Neue Russland-Sanktionen wegen Clinton-Niederlage: Obama plant Strafe für „Einmischung“ in Wahlkampf

Weil er Russland für die Niederlage Hillary Clintons verantwortlich macht, will US-Präsident Barack Obama nun neue Sanktionen gegen Moskau verhängen. Grund dafür sind die angeblichen Hackerangriffe, mit denen sich die Russen in den US-Wahlkampf eingemischt haben sollen.

Die Behauptung stammt vom CIA, der bisher keine Beweise dafür vorlegte: Russland soll sich durch Angriffe auf Computernetzwerke der US-Demokraten in den Präsidentschaftswahlkampf eingemischt haben, um Donald Trump zum Sieg zu verhelfen. Deshalb plant der scheidende US-Präsident Barack Obama nun neue Sanktionen gegen Moskau als eine seiner letzten Amtshandlungen. Das berichteten Insider anonym laut CNN.
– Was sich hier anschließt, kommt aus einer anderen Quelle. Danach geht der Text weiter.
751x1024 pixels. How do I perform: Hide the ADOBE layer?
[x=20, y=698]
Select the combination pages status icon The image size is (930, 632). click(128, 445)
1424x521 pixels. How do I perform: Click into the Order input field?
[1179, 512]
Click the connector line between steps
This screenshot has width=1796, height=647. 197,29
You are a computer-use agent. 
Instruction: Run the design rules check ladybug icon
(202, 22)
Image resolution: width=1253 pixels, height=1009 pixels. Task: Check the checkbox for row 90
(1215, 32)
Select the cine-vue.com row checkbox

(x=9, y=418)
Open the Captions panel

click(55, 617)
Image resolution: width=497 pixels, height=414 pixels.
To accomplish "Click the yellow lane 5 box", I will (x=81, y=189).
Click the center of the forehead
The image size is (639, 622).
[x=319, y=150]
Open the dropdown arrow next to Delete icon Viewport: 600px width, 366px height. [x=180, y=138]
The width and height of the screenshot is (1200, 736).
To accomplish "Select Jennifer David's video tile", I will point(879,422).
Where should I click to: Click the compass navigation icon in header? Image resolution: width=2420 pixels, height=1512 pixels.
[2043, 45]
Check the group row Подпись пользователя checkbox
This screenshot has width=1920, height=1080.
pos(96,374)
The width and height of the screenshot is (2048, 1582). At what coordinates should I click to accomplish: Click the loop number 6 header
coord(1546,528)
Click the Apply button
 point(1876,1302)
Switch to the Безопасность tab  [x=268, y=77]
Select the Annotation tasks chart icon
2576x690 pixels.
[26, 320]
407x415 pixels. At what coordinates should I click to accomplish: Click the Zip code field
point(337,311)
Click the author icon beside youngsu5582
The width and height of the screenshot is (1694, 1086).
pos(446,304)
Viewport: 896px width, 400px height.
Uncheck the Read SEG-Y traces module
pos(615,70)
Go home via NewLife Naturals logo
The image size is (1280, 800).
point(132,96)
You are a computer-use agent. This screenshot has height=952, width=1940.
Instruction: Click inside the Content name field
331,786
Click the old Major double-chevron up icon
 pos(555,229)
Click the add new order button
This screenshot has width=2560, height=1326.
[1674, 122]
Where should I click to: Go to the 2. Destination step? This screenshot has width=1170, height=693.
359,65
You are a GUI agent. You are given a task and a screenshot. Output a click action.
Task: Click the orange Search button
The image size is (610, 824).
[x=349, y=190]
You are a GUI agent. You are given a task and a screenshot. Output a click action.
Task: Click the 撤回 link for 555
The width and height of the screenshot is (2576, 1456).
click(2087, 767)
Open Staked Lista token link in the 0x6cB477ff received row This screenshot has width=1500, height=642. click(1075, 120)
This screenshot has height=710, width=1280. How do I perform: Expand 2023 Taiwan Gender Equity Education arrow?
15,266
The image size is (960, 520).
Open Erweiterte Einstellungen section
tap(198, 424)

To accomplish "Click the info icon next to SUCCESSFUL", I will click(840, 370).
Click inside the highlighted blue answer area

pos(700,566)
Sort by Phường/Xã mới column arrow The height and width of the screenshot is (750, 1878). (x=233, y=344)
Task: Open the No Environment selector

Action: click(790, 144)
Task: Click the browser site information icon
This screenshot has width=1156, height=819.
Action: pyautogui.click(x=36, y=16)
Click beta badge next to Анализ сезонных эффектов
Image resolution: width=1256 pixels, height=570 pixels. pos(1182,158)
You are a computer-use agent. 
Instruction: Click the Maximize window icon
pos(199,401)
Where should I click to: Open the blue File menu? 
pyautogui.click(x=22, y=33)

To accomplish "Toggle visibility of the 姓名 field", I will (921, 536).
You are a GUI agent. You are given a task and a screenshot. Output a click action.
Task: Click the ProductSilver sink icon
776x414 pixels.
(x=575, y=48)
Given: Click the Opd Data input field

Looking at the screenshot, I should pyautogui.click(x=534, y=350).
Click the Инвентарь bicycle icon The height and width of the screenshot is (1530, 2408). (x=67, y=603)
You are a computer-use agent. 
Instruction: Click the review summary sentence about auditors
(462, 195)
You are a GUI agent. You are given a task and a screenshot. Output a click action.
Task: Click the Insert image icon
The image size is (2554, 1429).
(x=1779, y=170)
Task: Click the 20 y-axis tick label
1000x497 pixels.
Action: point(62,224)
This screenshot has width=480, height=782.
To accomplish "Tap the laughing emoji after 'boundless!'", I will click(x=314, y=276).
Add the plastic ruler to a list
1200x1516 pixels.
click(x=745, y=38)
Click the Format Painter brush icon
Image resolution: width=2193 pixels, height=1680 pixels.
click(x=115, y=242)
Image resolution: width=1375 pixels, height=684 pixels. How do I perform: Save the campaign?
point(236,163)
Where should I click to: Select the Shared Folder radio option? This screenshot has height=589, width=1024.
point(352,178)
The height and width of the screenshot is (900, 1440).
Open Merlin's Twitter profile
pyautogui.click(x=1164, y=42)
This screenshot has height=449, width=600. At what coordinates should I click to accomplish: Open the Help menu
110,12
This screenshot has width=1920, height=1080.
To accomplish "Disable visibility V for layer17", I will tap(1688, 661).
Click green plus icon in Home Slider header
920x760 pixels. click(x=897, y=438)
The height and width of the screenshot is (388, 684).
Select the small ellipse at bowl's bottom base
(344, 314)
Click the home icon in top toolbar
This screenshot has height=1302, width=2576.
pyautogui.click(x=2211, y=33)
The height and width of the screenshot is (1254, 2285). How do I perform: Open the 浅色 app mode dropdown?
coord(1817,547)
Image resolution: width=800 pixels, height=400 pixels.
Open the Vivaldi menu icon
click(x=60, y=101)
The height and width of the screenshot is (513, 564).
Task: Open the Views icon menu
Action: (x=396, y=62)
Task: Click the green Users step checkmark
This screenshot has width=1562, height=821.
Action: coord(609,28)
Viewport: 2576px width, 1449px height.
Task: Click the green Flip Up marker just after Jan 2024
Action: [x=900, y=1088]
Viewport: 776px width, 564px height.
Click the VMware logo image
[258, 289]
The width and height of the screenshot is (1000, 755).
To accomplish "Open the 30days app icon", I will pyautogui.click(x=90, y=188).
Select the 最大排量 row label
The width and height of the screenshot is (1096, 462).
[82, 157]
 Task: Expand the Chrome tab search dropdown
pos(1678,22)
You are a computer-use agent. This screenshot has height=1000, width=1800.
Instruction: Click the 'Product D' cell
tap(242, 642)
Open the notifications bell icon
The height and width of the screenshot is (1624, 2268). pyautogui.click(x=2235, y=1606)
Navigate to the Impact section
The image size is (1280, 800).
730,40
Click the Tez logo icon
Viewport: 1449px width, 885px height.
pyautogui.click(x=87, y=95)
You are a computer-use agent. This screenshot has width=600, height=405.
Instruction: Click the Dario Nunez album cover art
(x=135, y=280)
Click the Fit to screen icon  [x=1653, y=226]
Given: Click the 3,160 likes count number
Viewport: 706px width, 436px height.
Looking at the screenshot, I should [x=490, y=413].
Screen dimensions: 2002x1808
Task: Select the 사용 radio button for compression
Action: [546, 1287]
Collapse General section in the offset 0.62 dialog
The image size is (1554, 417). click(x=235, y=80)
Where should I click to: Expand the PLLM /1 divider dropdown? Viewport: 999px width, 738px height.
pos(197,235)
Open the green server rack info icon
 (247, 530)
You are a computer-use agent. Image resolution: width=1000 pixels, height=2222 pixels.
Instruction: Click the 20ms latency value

Die Obama-Regierung wolle möglicherweise schon am Donnerstag eine Reihe von Schritten verkünden, so die “Deutschen Wirtschafts Nachrichten”. Auch erweiterte Sanktionen und diplomatische Maßnahmen könnten dazu zählen. Solche Pläne hatte zuvor bereits die Washington Post berichtet.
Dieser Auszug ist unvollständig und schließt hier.